Breast cancer is one of the most prevalent cancers in females, with more than 450,000 deaths each year worldwide. Among the subtypes of breast cancer, basal-like breast cancer, also known as triple-negative breast cancer, shows the lowest survival rate and does not have effective treatments yet. Somatic mutations in the TP53 gene frequently occur across all breast cancer subtypes, but comparative analysis of gene correlations with respect to mutations in TP53 has not been done so far. The primary goal of this study is to identify gene correlations in two groups of breast cancer patients and to derive potential prognostic gene pairs for breast cancer. We partitioned breast cancer patients into two groups: one group with a mutated TP53 gene (mTP53) and the other with a wild-type TP53 gene (wtTP53).
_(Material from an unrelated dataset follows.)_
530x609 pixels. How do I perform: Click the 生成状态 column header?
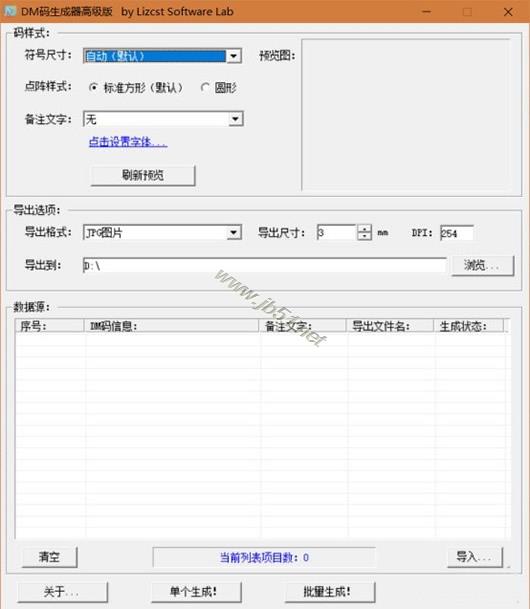click(x=468, y=326)

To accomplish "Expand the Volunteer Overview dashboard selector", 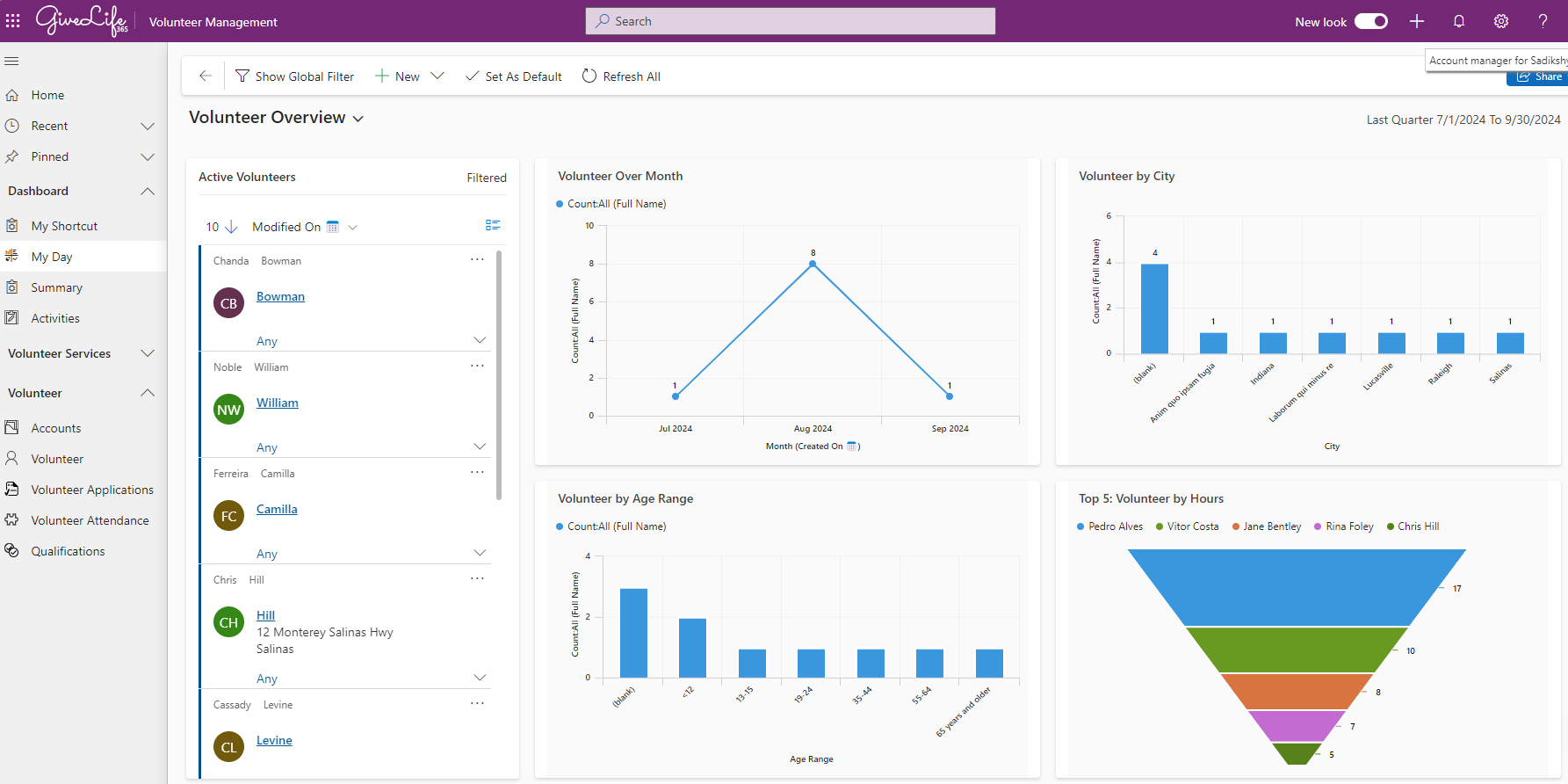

For every gene pair, we computed the hazard ratio using the Cox proportional hazard model and constructed gene correlation networks (GCNs) enriched with prognostic information. Our GCN is more informative than typical GCNs in the sense that it indicates the type of correlation between genes, the concordance index, and the prognostic type of a gene. Comparative analysis of correlation patterns and survival time of the two groups revealed several interesting findings. First, we found several new gene pairs with opposite correlations in the two GCNs and the difference in their correlation patterns was the most prominent in the basal-like subtype of breast cancer. Second, we obtained potential prognostic genes for breast cancer patients with a wild-type TP53 gene. From a comparative analysis of GCNs of mTP53 and wtTP53, we found several gene pairs that show significantly different correlation patterns in the basal-like breast cancer subtype and obtained prognostic genes for patients with a wild-type TP53 gene. The GCNs and prognostic genes identified in this study will be informative for the prognosis of survival and for selecting a drug target for breast cancer, in particular for basal-like breast cancer. To the best of our knowledge, this is the first attempt to construct GCNs for breast cancer patients with or without mutations in the TP53 gene and to find prognostic genes accordingly.